| Aim of the task |
Please write out the lines of the data exactly, beginning with the first and ending with the line containing "The width and height of the screenshot is (458, 289)."; leave the pictures behind.

| Data in this exercise |
################

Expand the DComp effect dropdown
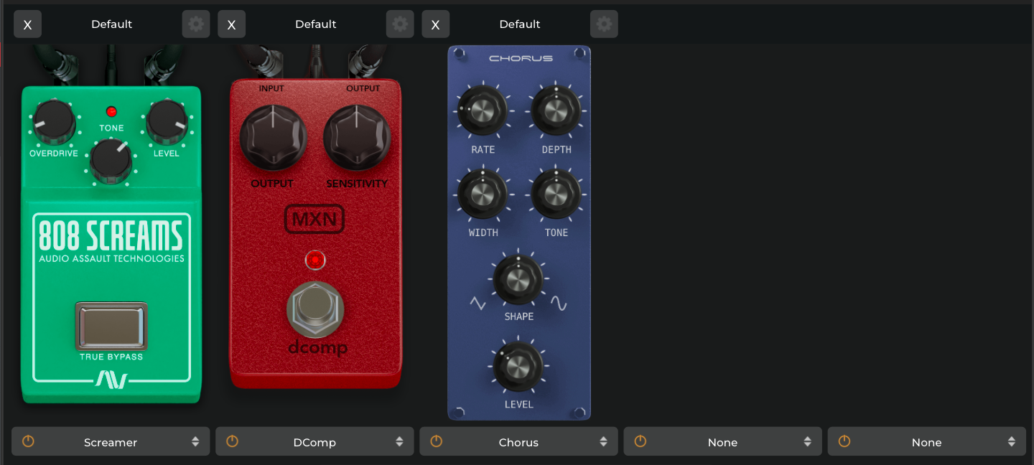The image size is (1034, 465). tap(315, 442)
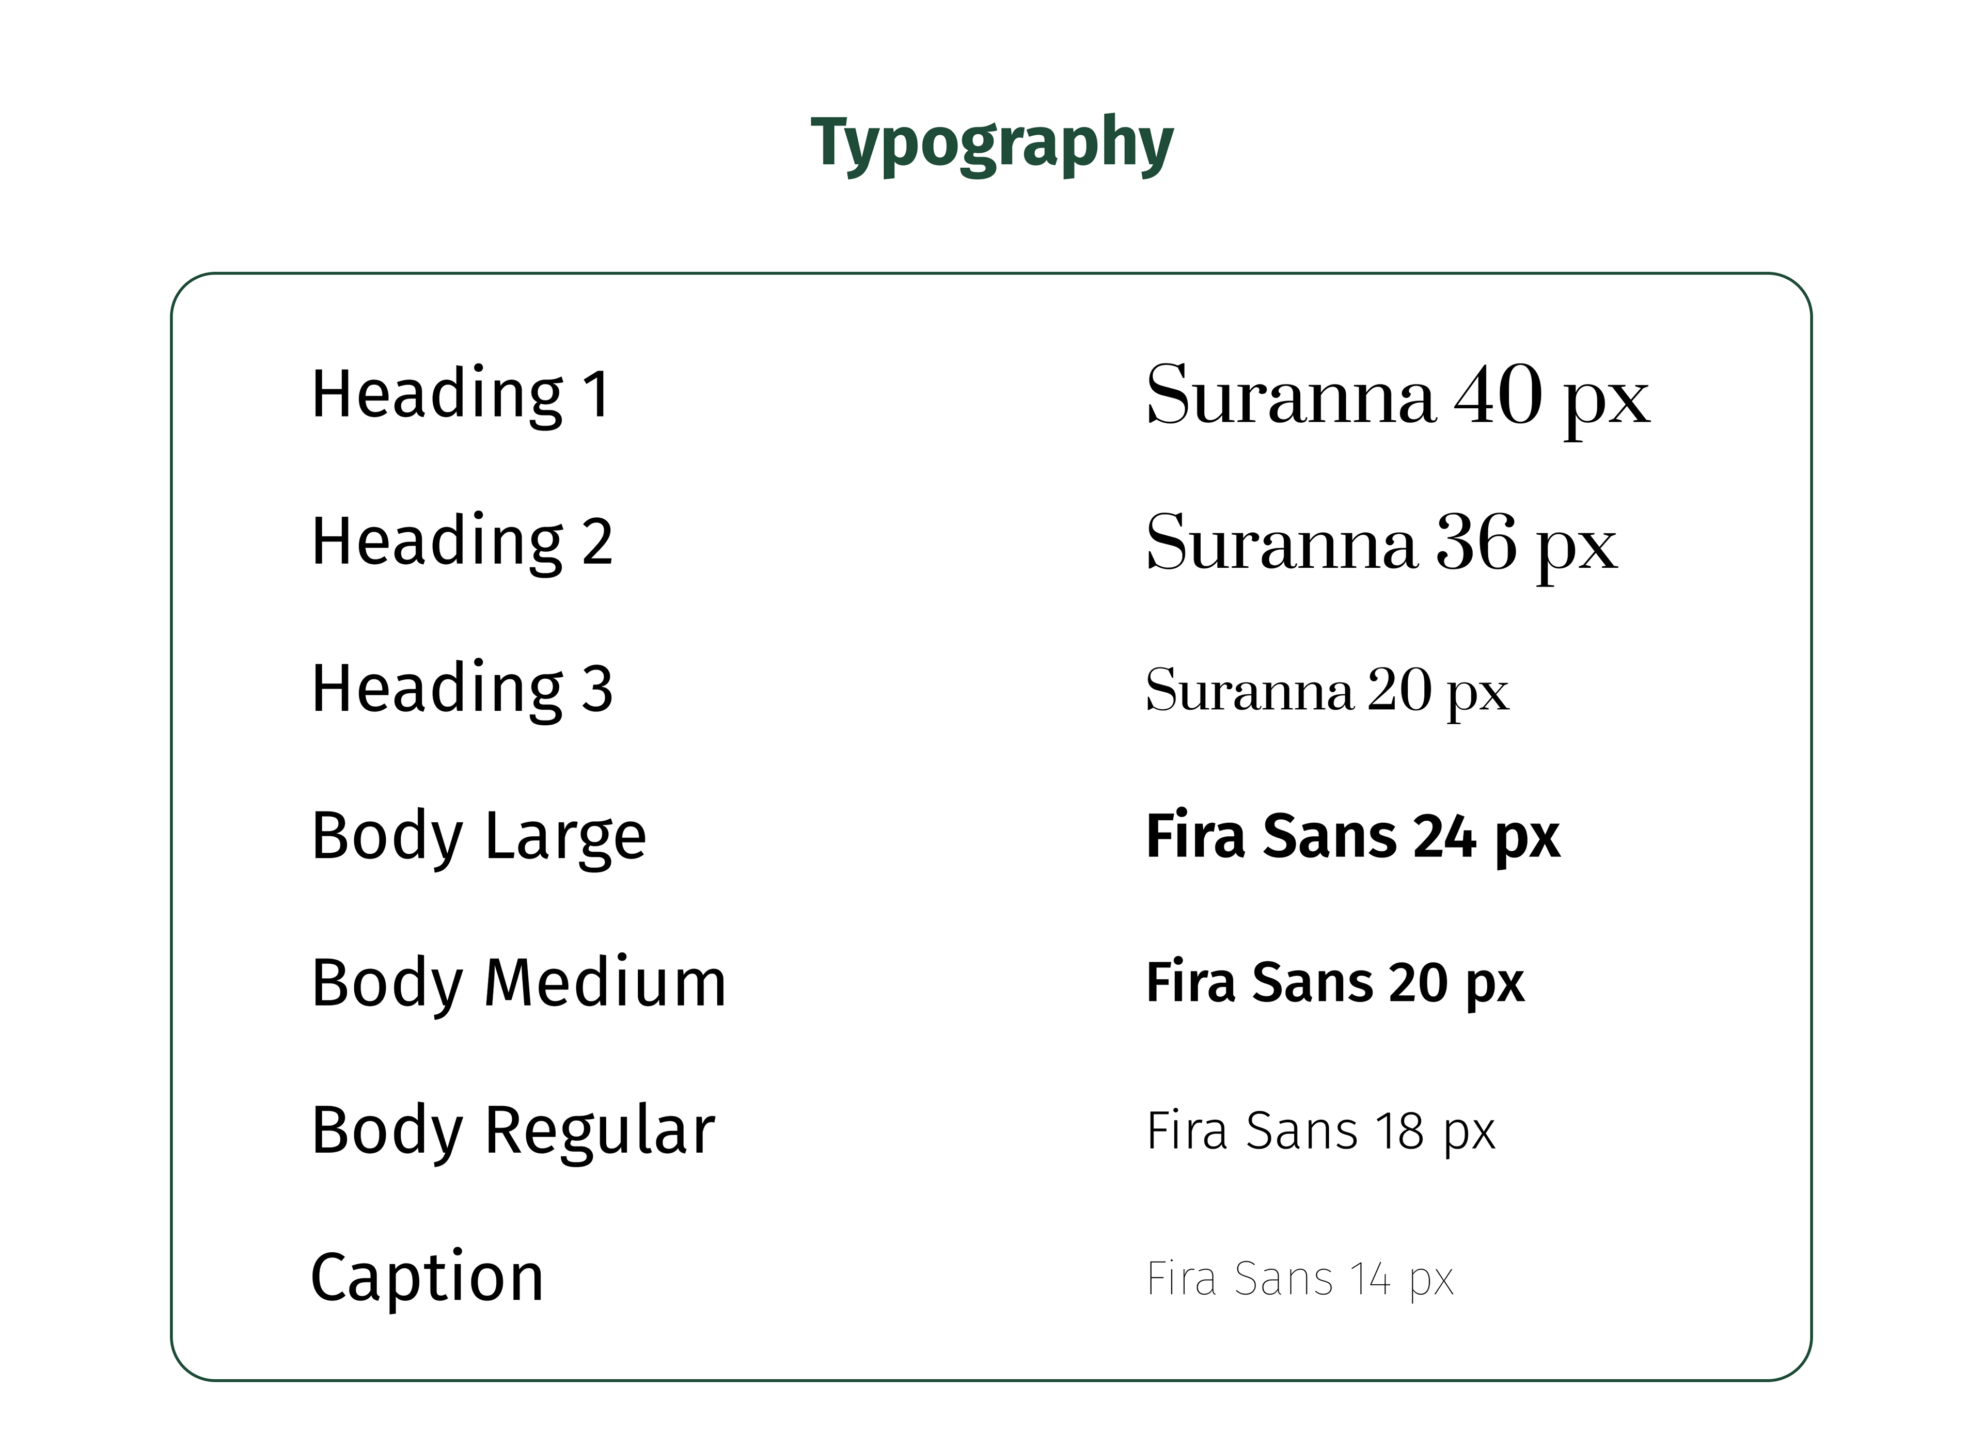Select the Body Medium label
The width and height of the screenshot is (1983, 1450).
(x=519, y=984)
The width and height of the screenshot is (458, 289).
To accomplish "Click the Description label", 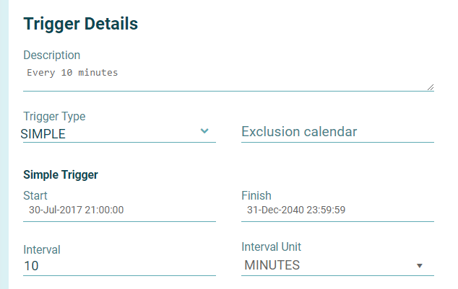I will (52, 55).
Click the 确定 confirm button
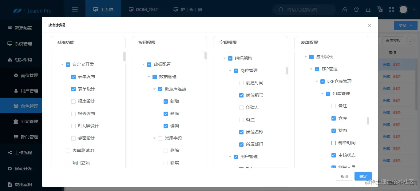Image resolution: width=420 pixels, height=191 pixels. point(363,176)
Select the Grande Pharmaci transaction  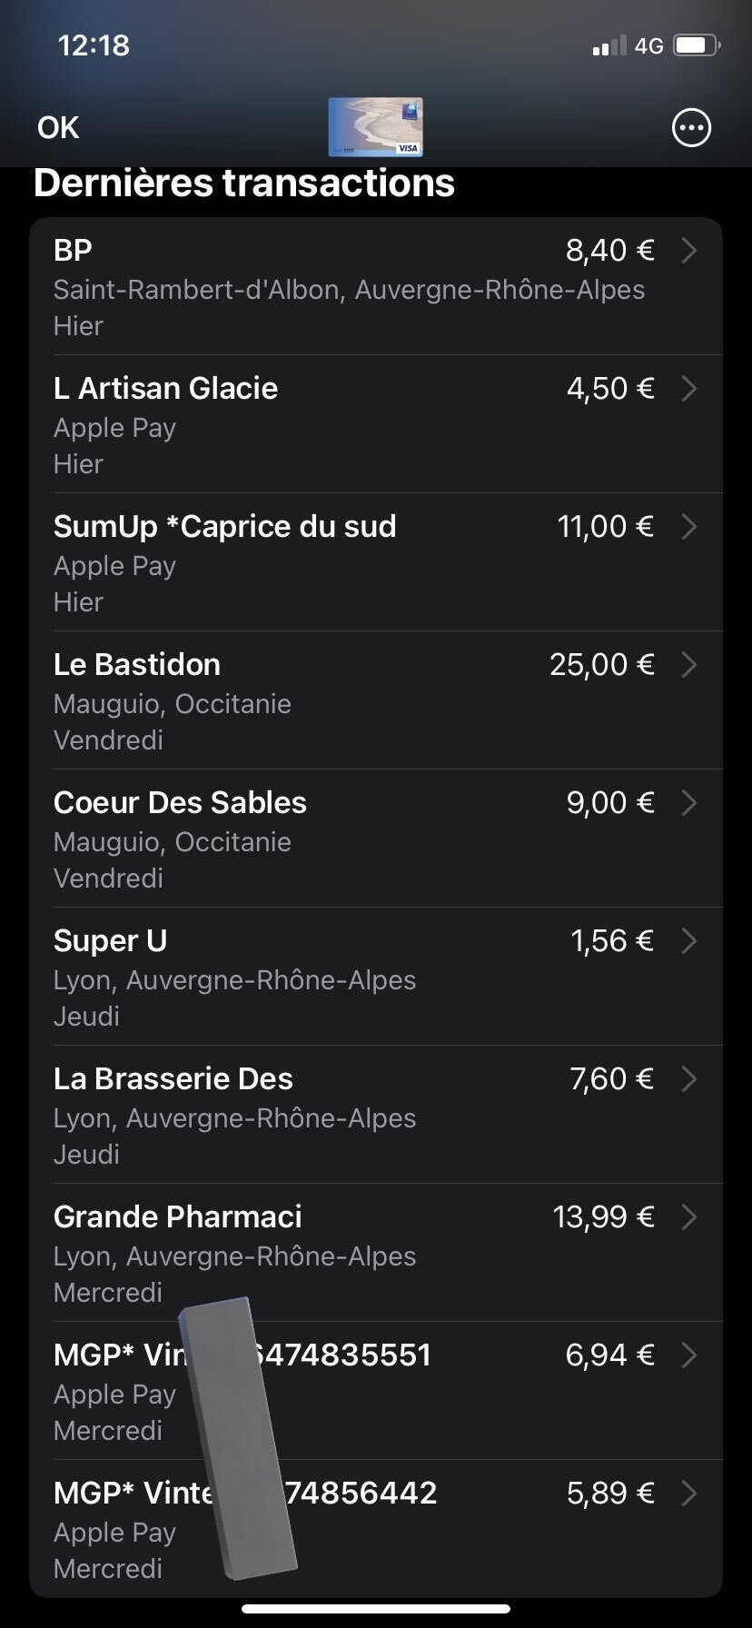pyautogui.click(x=178, y=1217)
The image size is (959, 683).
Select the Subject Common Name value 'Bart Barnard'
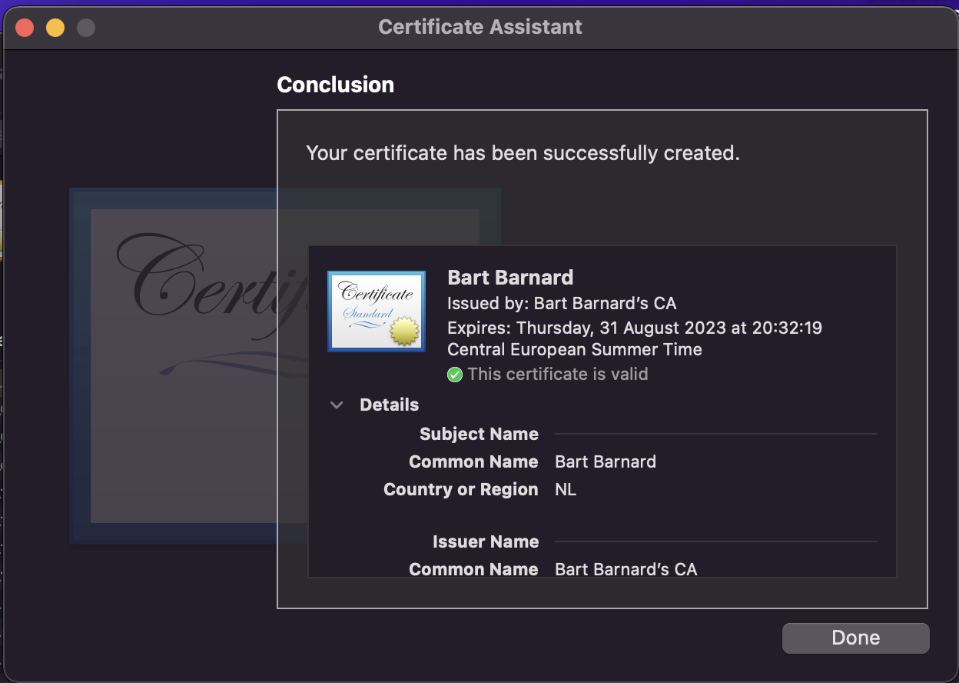(x=606, y=462)
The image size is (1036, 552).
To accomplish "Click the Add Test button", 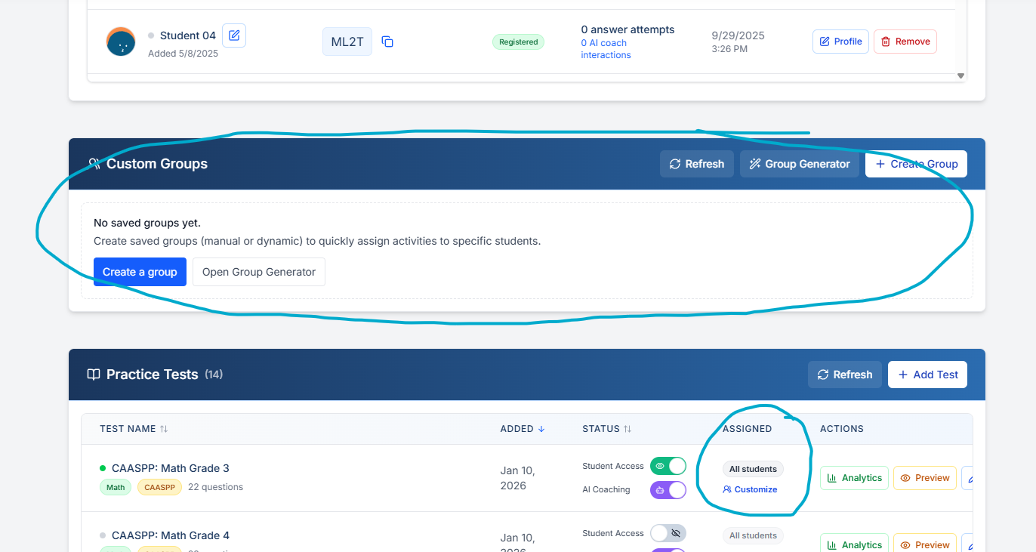I will [927, 375].
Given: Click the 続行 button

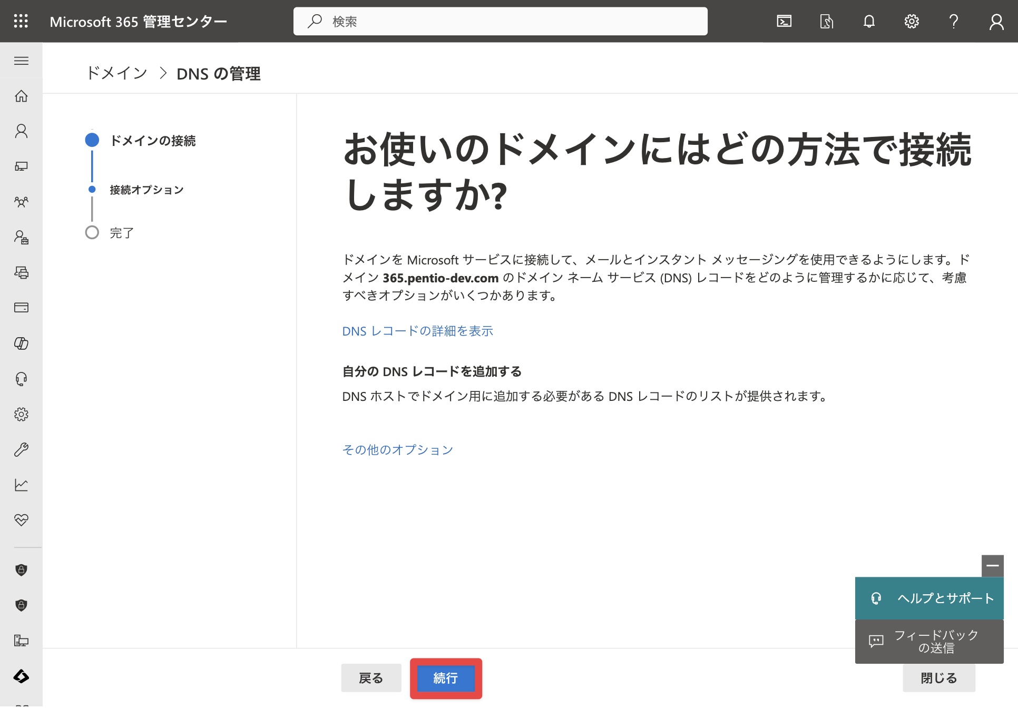Looking at the screenshot, I should [446, 678].
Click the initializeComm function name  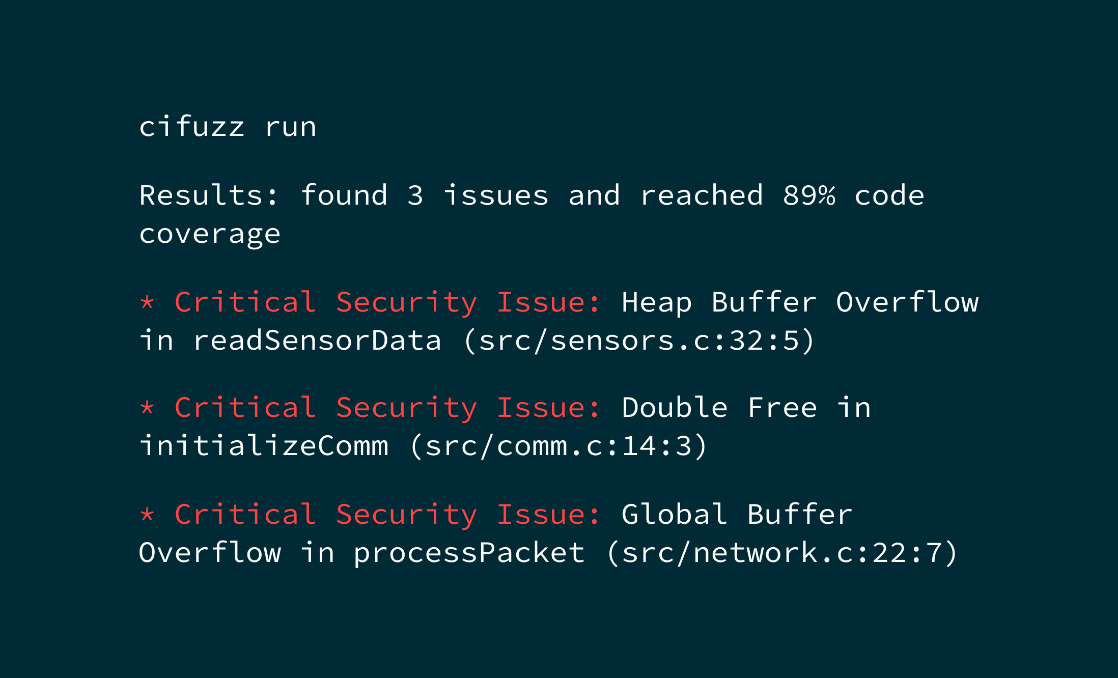(x=264, y=446)
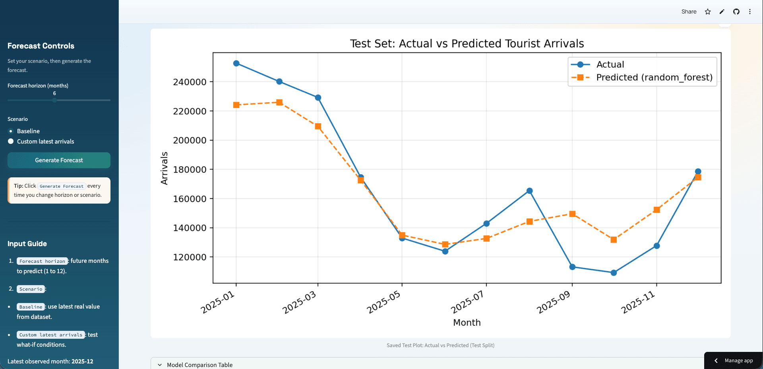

################

| Response for this exercise |
Expand the DComp effect dropdown
The image size is (1034, 465). tap(315, 442)
Select the Body Medium label
The width and height of the screenshot is (1983, 1450).
(x=519, y=984)
The width and height of the screenshot is (458, 289).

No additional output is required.